[Start Passage provided]

I first meet Melissa (not her real name) at her home. She’s dressed in a white shirt-dress, with shoulder-length hair softly framing her face. Looking at her, you wouldn’t have imagined that Melissa once sported what she calls a “pineapple hairstyle – extremely short and spiky” in her younger days.

“I was always very boyish,” Melissa tells me with a laugh. “My mom said that when I was in Kindergarten, I just hated it whenever they put makeup on me and tied my hair into pigtails for school recitals.”

Growing up, she hated Chinese New Year.

“When you meet relatives, parents don’t want you to be who you are for the other 364 days of the year. For that one day, you’d better be who your parents want you to be. But honestly, I would rather forget about the angpow than to be in a dress,” she confides.

That was when she was still a kid and didn’t have a choice but to comply. But as Melissa grew, she discovered the power of choice and started to make decisions for herself. This included rejecting wearing skirts and dresses, cutting her hair short and getting into a same-sex relationship.

“It didn’t feel wrong to me,” Melissa says. “I mean, I was very boyish and I liked to care for someone in a way they couldn’t care for themselves. And because in school I was like a butch and this girl was super fem, so people would just feel like we should get together.”

[End Passage provided]
[Start Supplied data]

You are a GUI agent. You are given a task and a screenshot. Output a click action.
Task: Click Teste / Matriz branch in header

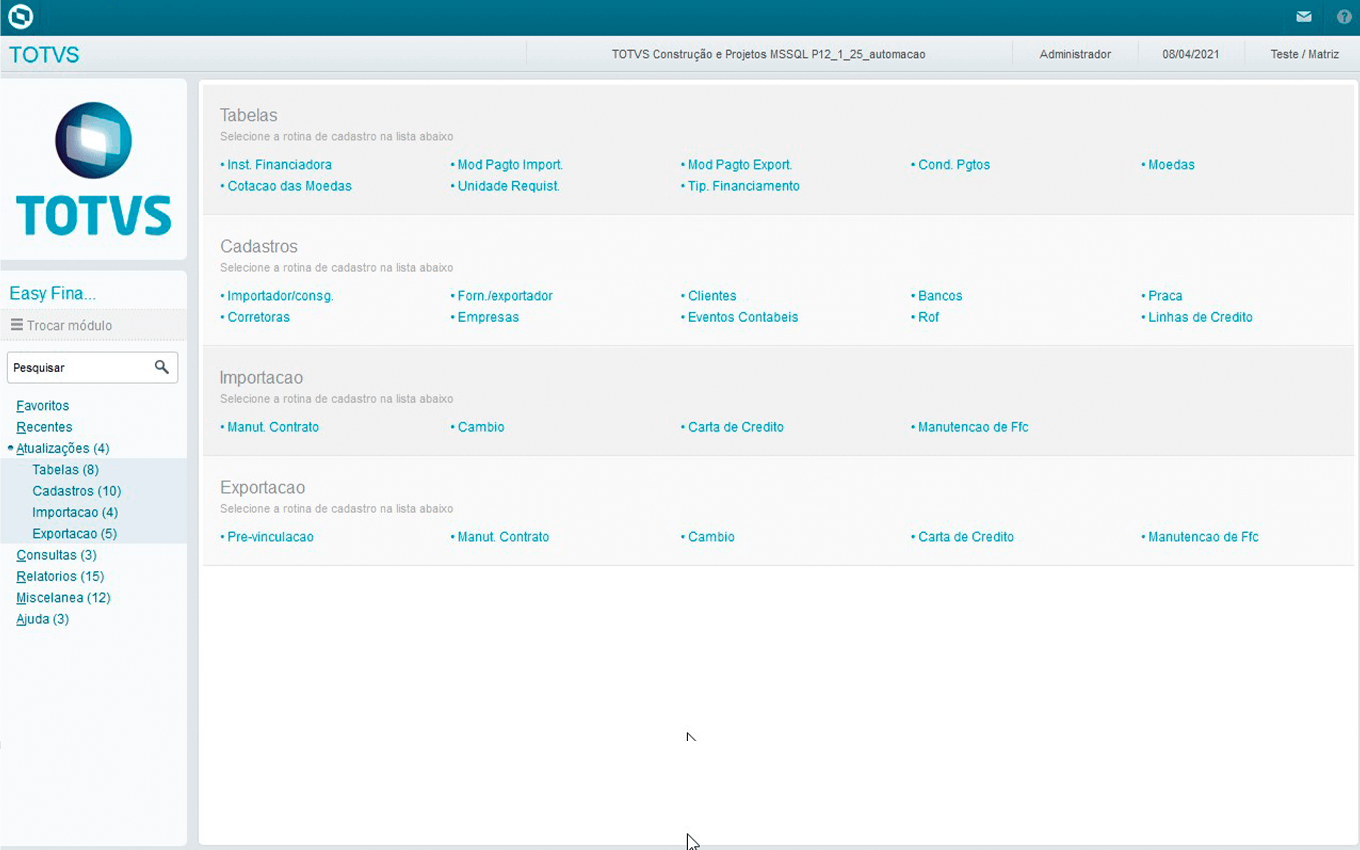click(x=1304, y=54)
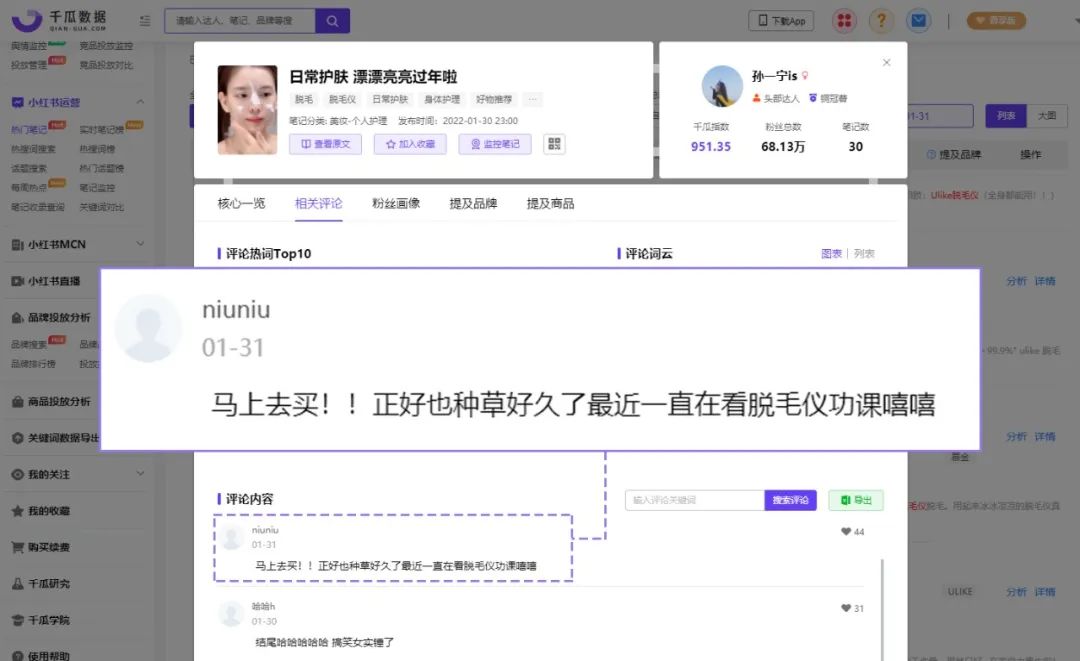The height and width of the screenshot is (661, 1080).
Task: Switch the comment word cloud to 列表 view
Action: point(864,252)
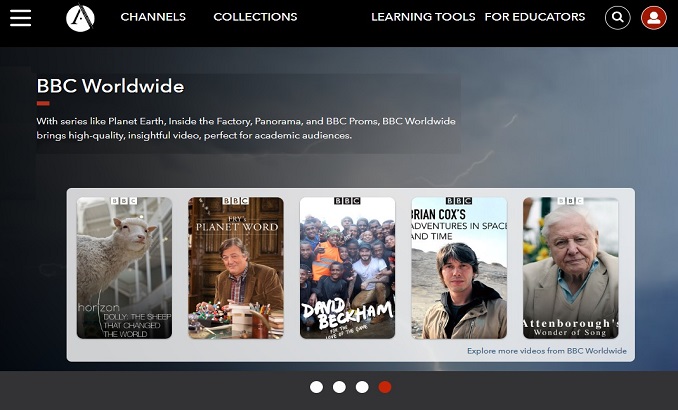This screenshot has width=678, height=410.
Task: Open the Fry's Planet Word video
Action: (x=236, y=268)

[End Supplied data]

→ The tasks:
1. Print the passage about Melissa word for word, in full.
2. Output the records verbatim, beginning at their first line and continuing through the line containing "Action: point(864,252)". Omit the pictures.
The passage about Melissa has no connection to the records.

→ Answers for the tasks:
1.
I first meet Melissa (not her real name) at her home. She’s dressed in a white shirt-dress, with shoulder-length hair softly framing her face. Looking at her, you wouldn’t have imagined that Melissa once sported what she calls a “pineapple hairstyle – extremely short and spiky” in her younger days.

“I was always very boyish,” Melissa tells me with a laugh. “My mom said that when I was in Kindergarten, I just hated it whenever they put makeup on me and tied my hair into pigtails for school recitals.”

Growing up, she hated Chinese New Year.

“When you meet relatives, parents don’t want you to be who you are for the other 364 days of the year. For that one day, you’d better be who your parents want you to be. But honestly, I would rather forget about the angpow than to be in a dress,” she confides.

That was when she was still a kid and didn’t have a choice but to comply. But as Melissa grew, she discovered the power of choice and started to make decisions for herself. This included rejecting wearing skirts and dresses, cutting her hair short and getting into a same-sex relationship.

“It didn’t feel wrong to me,” Melissa says. “I mean, I was very boyish and I liked to care for someone in a way they couldn’t care for themselves. And because in school I was like a butch and this girl was super fem, so people would just feel like we should get together.”

2.
You are a GUI agent. You are given a task and a screenshot. Output a click action.
Task: Click Teste / Matriz branch in header

click(x=1304, y=54)
The height and width of the screenshot is (661, 1080).
Task: Switch the comment word cloud to 列表 view
Action: point(864,252)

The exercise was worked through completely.